Bountykuchen

Bountykuchen

Hallo meine Lieben,

es war jetzt einige Tage etwas ruhig auf meinem Blog. Dies lag aber nicht daran, dass ich eine Backblockade hatte 🙂 Nein, nein. Ich war küchentechnisch total fit. Hatte nur etwas privaten und beruflichen Stress.

Meine liebe Mama hat mir die Tage das neue Lecker Heft vorbei gebracht.

Und da habe ich gleich ein total leckeres Rezept gefunden.

Den Bountykuchen

Bountykuchen2

Zutaten für eine Springform (28 cm):

  • 200 g Zartbitterkuvertüre
  • 1 Dose (400 ml) Kokosmilch
  • 1 EL Backkakao
  • 250 g Butter
  • 4 Eier
  • etwas Salz
  • 200 g Zucker
  • 1 Pkg Vanillezucker
  • 300 g Mehl
  • 2 TL Backpulver
  • 100 g Kokosraspeln
  • 100 g Vollmilchkuvertüre
  • 1 Würfel (ca. 25 g) Kokosfett (Palmin)

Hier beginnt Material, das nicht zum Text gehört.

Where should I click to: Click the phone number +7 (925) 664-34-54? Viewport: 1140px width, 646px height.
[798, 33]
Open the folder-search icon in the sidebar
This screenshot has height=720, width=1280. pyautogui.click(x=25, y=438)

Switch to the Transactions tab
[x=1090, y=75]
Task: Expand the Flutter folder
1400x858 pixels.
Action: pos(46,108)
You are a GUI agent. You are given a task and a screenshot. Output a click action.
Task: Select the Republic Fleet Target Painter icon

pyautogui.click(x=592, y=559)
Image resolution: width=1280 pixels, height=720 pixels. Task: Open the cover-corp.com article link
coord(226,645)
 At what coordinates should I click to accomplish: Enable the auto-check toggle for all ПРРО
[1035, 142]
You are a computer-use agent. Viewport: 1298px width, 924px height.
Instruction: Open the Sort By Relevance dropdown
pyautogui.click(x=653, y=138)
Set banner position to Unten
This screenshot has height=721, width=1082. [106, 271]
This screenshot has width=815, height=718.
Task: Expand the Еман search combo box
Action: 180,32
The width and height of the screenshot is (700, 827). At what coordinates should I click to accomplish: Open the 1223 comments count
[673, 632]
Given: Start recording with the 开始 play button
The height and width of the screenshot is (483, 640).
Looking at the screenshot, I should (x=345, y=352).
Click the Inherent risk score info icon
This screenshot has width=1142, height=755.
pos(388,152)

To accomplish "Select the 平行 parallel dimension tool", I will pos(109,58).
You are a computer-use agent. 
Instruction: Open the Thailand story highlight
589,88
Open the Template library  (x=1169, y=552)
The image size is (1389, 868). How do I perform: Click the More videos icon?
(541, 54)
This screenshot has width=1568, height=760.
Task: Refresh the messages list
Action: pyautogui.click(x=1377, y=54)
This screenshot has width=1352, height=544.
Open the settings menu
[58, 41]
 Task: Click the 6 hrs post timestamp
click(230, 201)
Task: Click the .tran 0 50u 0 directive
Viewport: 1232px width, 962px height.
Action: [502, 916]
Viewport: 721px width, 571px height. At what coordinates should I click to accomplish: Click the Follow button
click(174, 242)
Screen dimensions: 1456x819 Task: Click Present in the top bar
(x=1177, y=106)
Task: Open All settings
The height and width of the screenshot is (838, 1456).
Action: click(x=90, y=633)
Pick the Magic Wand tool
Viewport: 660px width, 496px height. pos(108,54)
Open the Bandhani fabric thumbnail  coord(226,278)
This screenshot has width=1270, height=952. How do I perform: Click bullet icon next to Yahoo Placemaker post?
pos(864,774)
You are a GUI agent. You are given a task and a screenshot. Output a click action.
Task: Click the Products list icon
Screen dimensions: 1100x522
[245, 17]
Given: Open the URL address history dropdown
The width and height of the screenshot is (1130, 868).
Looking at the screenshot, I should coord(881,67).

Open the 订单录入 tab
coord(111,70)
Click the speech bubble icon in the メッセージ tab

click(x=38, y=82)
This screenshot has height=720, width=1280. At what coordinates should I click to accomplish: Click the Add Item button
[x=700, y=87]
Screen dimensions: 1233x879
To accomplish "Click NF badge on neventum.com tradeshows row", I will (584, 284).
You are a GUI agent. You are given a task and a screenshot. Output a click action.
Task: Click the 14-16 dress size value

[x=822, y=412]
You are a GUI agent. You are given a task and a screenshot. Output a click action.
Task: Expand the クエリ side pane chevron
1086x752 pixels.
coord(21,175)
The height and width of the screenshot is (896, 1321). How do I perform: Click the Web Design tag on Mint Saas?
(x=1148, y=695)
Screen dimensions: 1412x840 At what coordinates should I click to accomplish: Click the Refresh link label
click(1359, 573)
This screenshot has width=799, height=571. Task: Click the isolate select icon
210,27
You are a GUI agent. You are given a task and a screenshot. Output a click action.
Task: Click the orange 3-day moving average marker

50 g Zartbitterkuvertüre hacken, 1/8 Liter Kokosmilch erhitzen, Kuvertüre und Kakao zufügen und rühren bis sich die Kuvertüre aufgelöst hat. Beiseite stellen.

Eine Springform mit Backpapier auslegen und den Rand fetten. Backofen auf 150 Grad Umluft vorheizen.

Eier trennen. Eiweiß und 1 Prise Salz steif schlagen, kalt stellen.

250 g Butter, Zucker und Vanillezucker mit dem Schneebesen des Rührgerätes cremig rühren. Eigelb nacheinander unterrühren. Mehl und Backpulver mischen und abwechselnd mit 150 ml Kokosmilch kurz unterrühren. Teig halbieren. Unter eine Teighälfte Kokosraspeln und den Rest der Kokosmilch rühren. Unter die andere Hälfte die Schokoladenkokosmilch. Unter beide Teige je eine Hälfte Eischnee heben.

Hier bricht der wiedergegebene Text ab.